Time & Space Complexity

Time complexity: $O(n \log n)$
Space complexity: $O(n)$

2. Depth First Search + Sorting

# Definition for a binary tree node.
# class TreeNode:
#     def __init__(self, val=0, left=None, right=None):
#         self.val = val
#         self.left = left
#         self.right = right
class Solution:
    def verticalOrder(self, root: Optional[TreeNode]) -> List[List[int]]:
        cols = defaultdict(list)

        def dfs(node, row, col):
            if not node:
                return
            cols[col].append((row, node.val))
            dfs(node.left, row + 1, col - 1)
            dfs(node.right, row + 1, col + 1)

        dfs(root, 0, 0)

        res = []
        for col in sorted(cols):
            col_vals = sorted(cols[col], key=lambda x: x[0])
            res.append([val for _, val in col_vals])
        return res

Time & Space Complexity

Time complexity: $O(n \log n)$
Space complexity: $O(n \log n)$

3. Breadth First Search (Optimal)

# Definition for a binary tree node.
# class TreeNode:
#     def __init__(self, val=0, left=None, right=None):
#         self.val = val
#         self.left = left
#         self.right = right
class Solution:
    def verticalOrder(self, root: Optional[TreeNode]) -> List[List[int]]:
        if not root:
            return []

        cols = defaultdict(list)
        queue = deque([(root, 0)])
        minCol = maxCol = 0

        while queue:
            node, col = queue.popleft()
            cols[col].append(node.val)
            minCol = min(minCol, col)
            maxCol = max(maxCol, col)

            if node.left:
                queue.append((node.left, col - 1))
            if node.right:
                queue.append((node.right, col + 1))

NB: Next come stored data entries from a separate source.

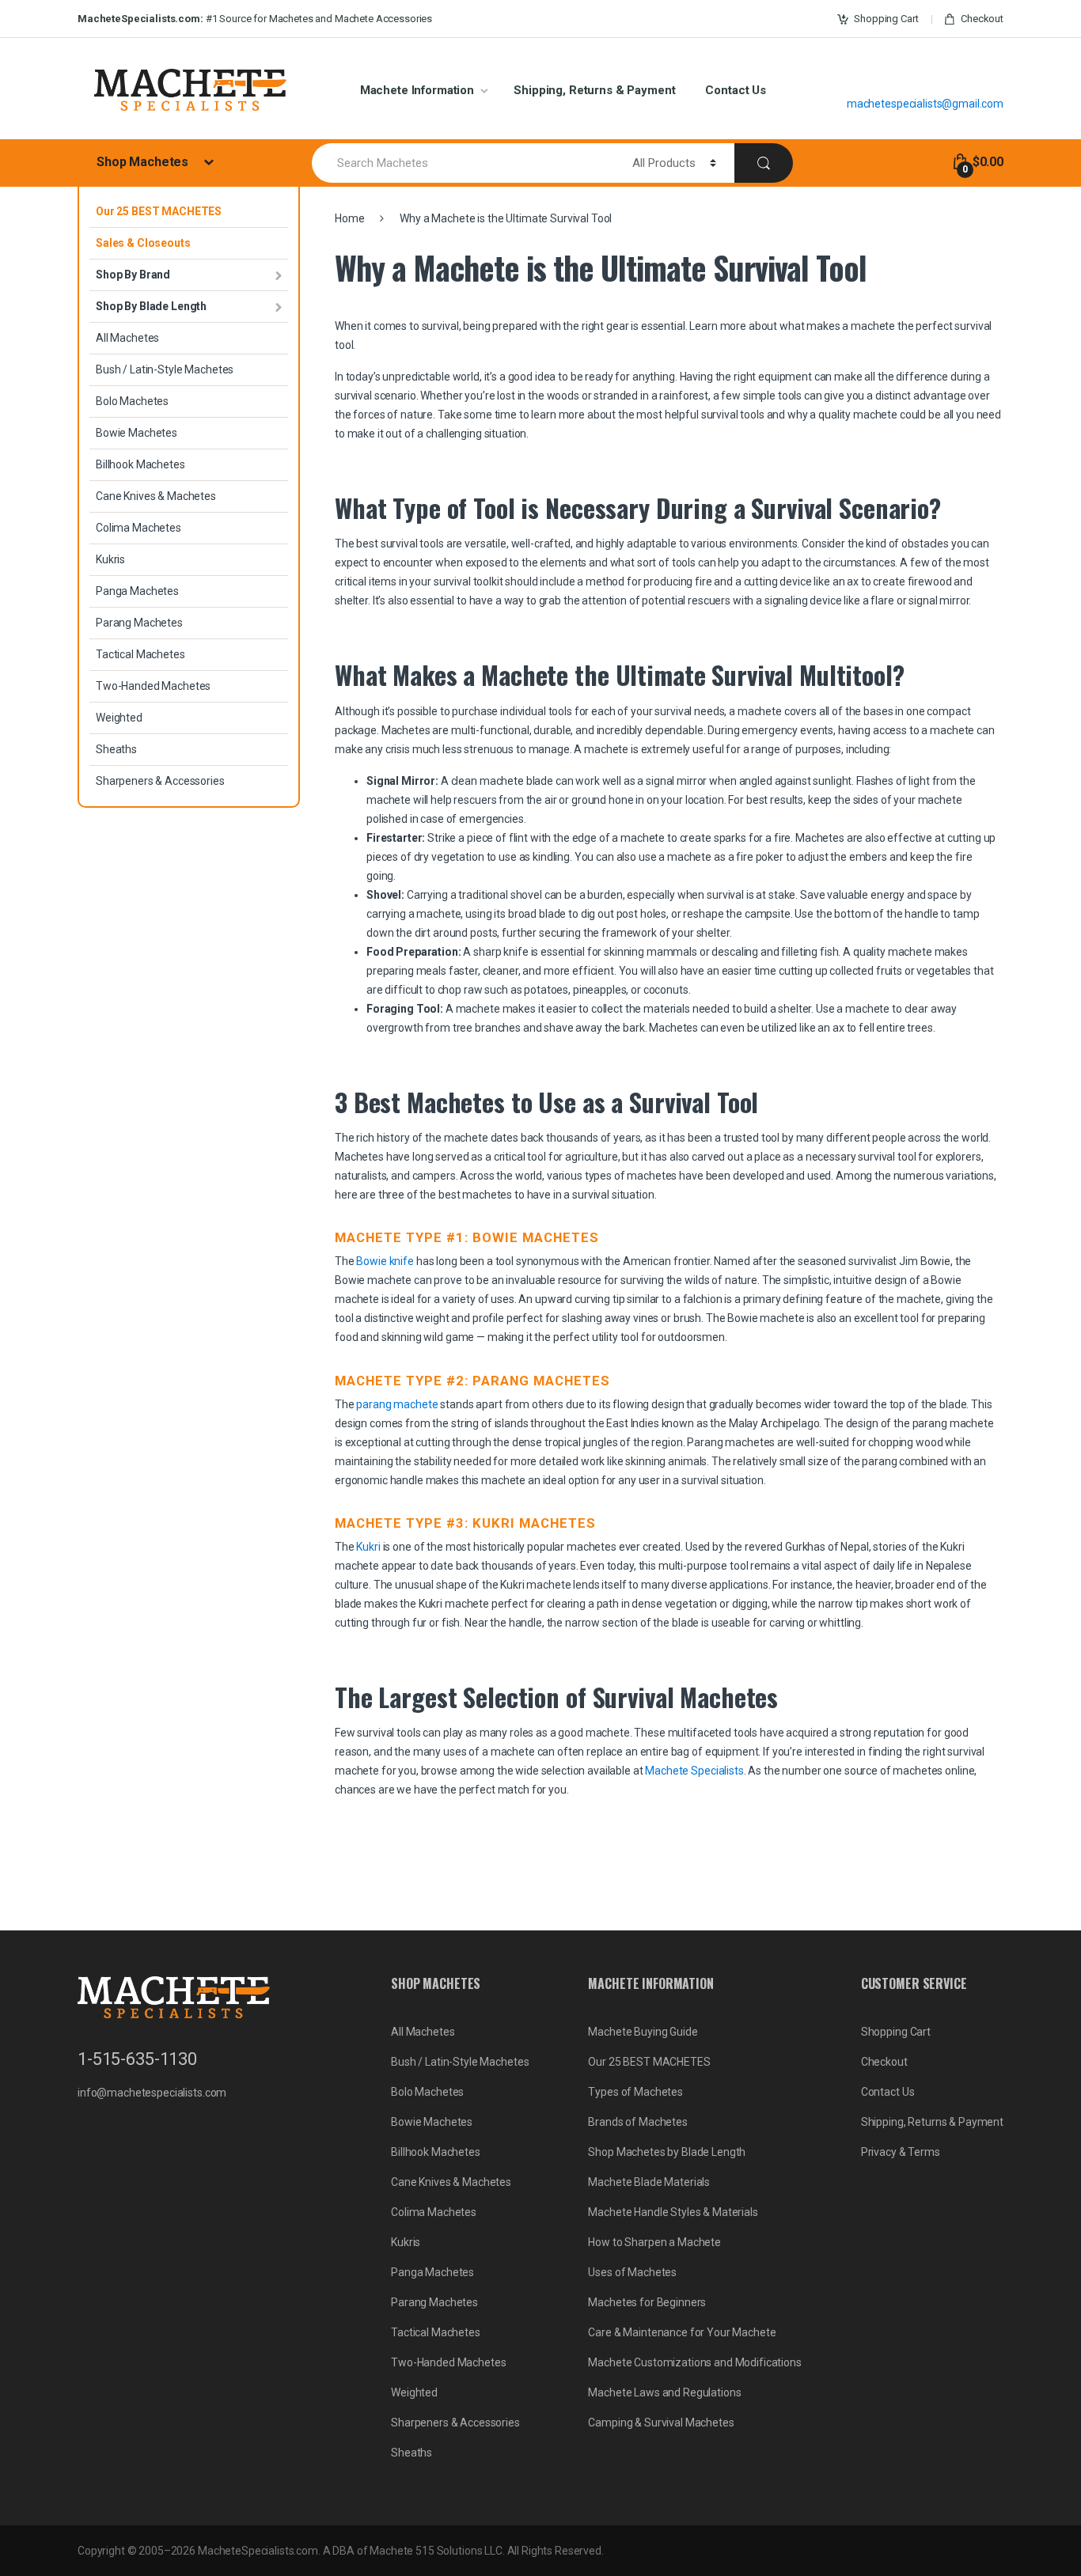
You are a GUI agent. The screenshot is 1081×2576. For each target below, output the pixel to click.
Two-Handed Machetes (153, 686)
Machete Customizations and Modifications (694, 2362)
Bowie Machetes (136, 432)
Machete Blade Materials (649, 2182)
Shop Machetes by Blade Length (666, 2152)
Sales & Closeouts (143, 243)
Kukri (368, 1546)
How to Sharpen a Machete (654, 2242)
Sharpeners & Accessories (160, 781)
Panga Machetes (137, 591)
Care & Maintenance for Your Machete (682, 2332)
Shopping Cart (896, 2031)
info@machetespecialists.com (152, 2092)
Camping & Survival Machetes (661, 2422)
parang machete (397, 1404)
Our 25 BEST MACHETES (159, 211)
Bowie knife (384, 1261)
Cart (886, 19)
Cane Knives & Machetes (156, 496)
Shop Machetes (144, 161)
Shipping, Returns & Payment (594, 90)
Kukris (110, 559)
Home (349, 218)
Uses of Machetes (632, 2272)
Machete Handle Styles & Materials (672, 2212)
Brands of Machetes (637, 2122)
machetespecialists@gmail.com (925, 103)
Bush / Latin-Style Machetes (164, 369)
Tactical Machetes (140, 654)
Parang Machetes (139, 622)
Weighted (119, 717)
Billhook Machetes (140, 464)
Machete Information (417, 90)
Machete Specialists (694, 1770)
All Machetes (127, 337)
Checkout (982, 19)
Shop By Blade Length (151, 306)
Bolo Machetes (132, 401)
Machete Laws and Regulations (664, 2392)
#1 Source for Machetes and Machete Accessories (255, 19)
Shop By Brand (133, 274)
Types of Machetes (635, 2091)
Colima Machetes (138, 527)
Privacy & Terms (900, 2152)
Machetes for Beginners (647, 2302)
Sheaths (116, 749)
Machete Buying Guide (642, 2031)
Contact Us (735, 90)
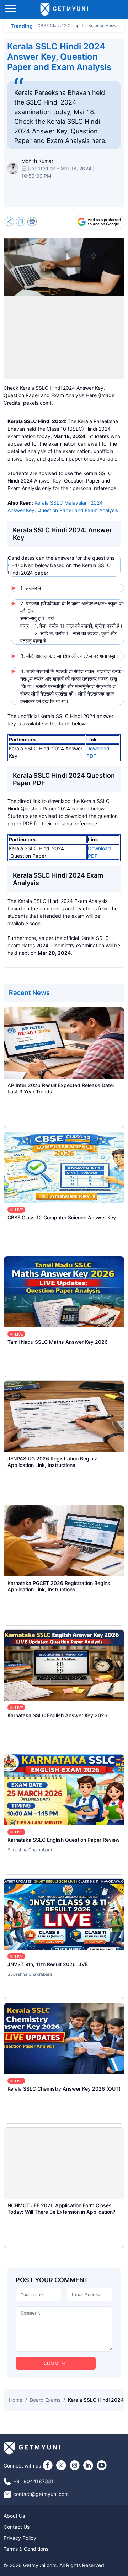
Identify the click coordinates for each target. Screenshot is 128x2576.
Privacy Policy (20, 2538)
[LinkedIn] (88, 2465)
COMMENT (56, 2363)
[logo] (64, 9)
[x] (61, 2465)
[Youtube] (102, 2465)
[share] (9, 222)
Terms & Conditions (26, 2549)
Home (15, 2400)
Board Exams (45, 2400)
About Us (14, 2516)
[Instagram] (75, 2465)
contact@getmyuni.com (41, 2494)
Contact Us (17, 2527)
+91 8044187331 (33, 2481)
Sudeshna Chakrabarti (29, 1849)
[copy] (20, 222)
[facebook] (48, 2465)
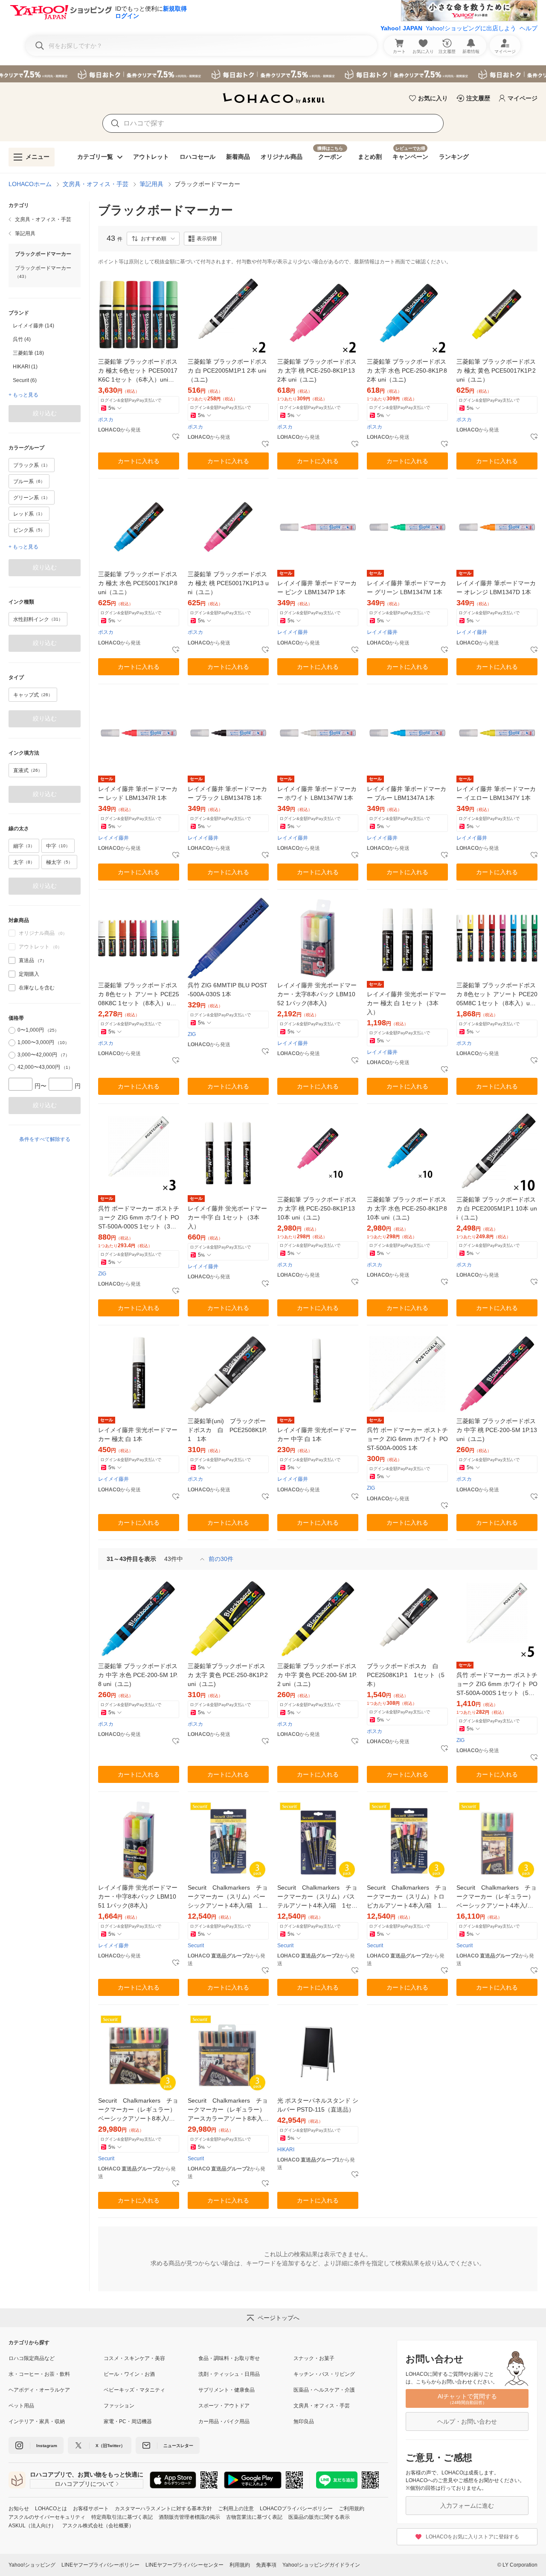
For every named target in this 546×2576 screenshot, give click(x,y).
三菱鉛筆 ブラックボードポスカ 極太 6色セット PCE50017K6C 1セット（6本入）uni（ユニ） (137, 371)
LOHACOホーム (30, 184)
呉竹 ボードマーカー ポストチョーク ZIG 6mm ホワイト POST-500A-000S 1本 (407, 1439)
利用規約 (239, 2564)
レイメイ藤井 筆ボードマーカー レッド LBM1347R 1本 (137, 793)
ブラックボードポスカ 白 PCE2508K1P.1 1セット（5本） (405, 1675)
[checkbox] (12, 960)
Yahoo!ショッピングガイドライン (321, 2564)
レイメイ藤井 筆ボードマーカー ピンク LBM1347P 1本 (317, 587)
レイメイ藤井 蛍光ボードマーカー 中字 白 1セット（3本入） (227, 1217)
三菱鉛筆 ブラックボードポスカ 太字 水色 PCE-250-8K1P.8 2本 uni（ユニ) (407, 370)
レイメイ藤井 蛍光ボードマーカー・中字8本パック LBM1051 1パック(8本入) (137, 1896)
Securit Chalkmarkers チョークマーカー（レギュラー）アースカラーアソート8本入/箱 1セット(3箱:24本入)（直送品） (228, 2110)
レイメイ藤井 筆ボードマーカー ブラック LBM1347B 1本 (227, 793)
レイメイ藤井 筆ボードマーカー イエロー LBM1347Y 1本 (496, 793)
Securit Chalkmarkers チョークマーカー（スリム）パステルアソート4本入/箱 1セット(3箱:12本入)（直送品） (317, 1897)
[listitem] (45, 219)
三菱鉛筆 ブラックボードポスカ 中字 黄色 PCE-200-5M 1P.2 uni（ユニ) (317, 1675)
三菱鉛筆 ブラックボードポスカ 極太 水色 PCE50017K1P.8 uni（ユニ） (137, 583)
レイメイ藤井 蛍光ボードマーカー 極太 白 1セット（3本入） (406, 1003)
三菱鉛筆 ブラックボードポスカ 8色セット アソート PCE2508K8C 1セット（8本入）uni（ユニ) (138, 995)
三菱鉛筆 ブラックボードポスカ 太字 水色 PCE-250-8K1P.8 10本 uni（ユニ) (407, 1208)
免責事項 (266, 2564)
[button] (153, 238)
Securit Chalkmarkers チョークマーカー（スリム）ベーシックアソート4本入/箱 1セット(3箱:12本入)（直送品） (228, 1897)
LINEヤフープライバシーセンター (184, 2564)
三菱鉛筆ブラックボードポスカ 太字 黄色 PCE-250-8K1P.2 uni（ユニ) (228, 1675)
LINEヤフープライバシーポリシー (100, 2564)
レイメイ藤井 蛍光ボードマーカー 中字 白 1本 (317, 1434)
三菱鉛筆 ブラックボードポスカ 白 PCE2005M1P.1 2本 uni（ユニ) (227, 370)
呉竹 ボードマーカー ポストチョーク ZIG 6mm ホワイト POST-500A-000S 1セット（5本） (496, 1685)
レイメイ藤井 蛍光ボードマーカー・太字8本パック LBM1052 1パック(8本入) (317, 994)
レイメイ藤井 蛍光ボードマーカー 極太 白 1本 (137, 1434)
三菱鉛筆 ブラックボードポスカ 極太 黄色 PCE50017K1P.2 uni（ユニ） (496, 370)
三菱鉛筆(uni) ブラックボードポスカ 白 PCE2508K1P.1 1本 (227, 1430)
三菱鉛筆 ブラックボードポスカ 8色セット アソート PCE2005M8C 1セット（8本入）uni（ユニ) (496, 995)
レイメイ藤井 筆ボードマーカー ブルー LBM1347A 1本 (406, 793)
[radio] (12, 1030)
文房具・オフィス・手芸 (95, 184)
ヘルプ (528, 28)
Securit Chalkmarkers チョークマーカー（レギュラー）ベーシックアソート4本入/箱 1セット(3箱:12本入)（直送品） (496, 1897)
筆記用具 (151, 184)
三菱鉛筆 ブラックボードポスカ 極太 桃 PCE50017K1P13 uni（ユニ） (228, 583)
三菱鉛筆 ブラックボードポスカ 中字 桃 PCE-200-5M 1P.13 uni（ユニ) (496, 1430)
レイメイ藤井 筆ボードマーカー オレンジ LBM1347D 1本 (496, 587)
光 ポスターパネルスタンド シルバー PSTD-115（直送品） (317, 2105)
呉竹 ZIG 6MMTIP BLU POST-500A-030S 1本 (227, 990)
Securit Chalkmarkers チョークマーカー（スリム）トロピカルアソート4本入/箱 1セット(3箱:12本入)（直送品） (407, 1897)
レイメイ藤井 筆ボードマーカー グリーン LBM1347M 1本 (406, 587)
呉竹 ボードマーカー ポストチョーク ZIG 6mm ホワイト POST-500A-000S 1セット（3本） (138, 1218)
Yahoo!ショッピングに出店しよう (471, 28)
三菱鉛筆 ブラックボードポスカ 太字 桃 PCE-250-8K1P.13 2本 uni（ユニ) (317, 370)
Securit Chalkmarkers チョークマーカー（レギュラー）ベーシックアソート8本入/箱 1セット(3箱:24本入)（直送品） (138, 2110)
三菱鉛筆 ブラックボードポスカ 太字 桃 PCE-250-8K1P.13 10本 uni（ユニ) (317, 1208)
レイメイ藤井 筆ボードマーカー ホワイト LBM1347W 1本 (317, 793)
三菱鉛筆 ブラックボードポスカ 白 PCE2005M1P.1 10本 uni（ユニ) (496, 1208)
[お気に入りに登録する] (175, 437)
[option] (45, 325)
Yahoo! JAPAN (401, 28)
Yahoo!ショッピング (32, 2564)
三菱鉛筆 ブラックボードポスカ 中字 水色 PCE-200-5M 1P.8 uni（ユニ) (138, 1675)
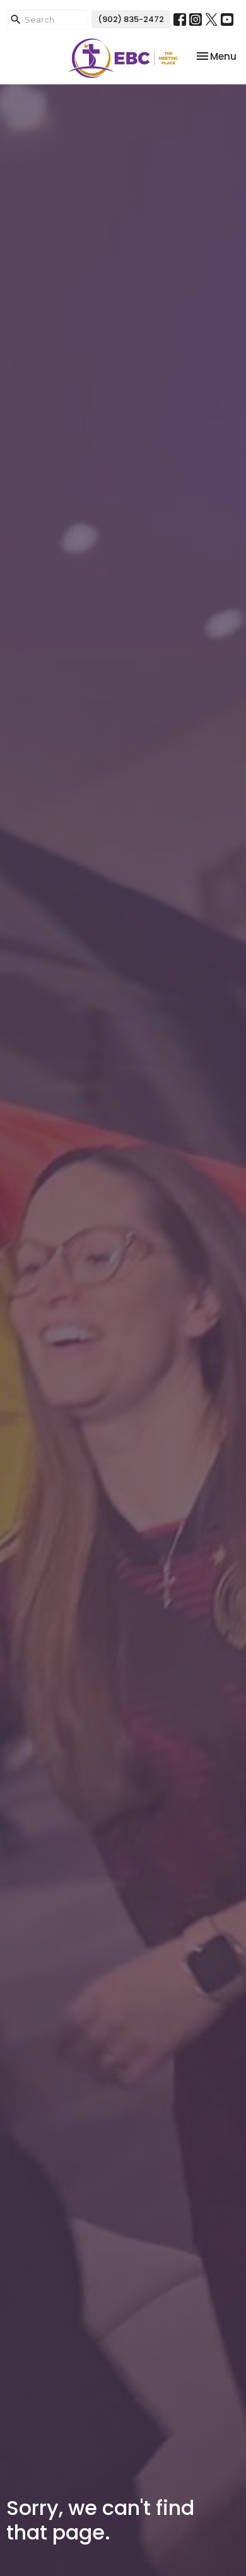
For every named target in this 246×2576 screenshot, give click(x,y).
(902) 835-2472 (131, 19)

        return [cols[c] for c in range(minCol, maxCol + 1)]

Time & Space Complexity

Time complexity: $O(n)$
Space complexity: $O(n)$

4. Depth First Search (Optimal)

# Definition for a binary tree node.
# class TreeNode:
#     def __init__(self, val=0, left=None, right=None):
#         self.val = val
#         self.left = left
#         self.right = right
class Solution:
    def verticalOrder(self, root: Optional[TreeNode]) -> List[List[int]]:
        if not root:
            return []

        cols = defaultdict(list)
        minCol = maxCol = 0

        def dfs(node, row, col):
            nonlocal minCol, maxCol
            if not node:
                return
            cols[col].append((row, node.val))
            minCol = min(minCol, col)
            maxCol = max(maxCol, col)
            dfs(node.left, row + 1, col - 1)
            dfs(node.right, row + 1, col + 1)

        dfs(root, 0, 0)

        res = []
        for c in range(minCol, maxCol + 1):
            # sort by row only
            col_vals = sorted(cols[c], key=lambda x: x[0])
            res.append([val for _, val in col_vals])
        return res

Time & Space Complexity

Time complexity: $O(w * h \log h)$
Space complexity: $O(n)$

Where $n$ is the number of nodes, $h$ is the height of the tree (i.e. maximum number of nodes in any vertical line of the tree), and $w$ is the width of the tree (i.e. maximum number of nodes in any of the levels of the tree).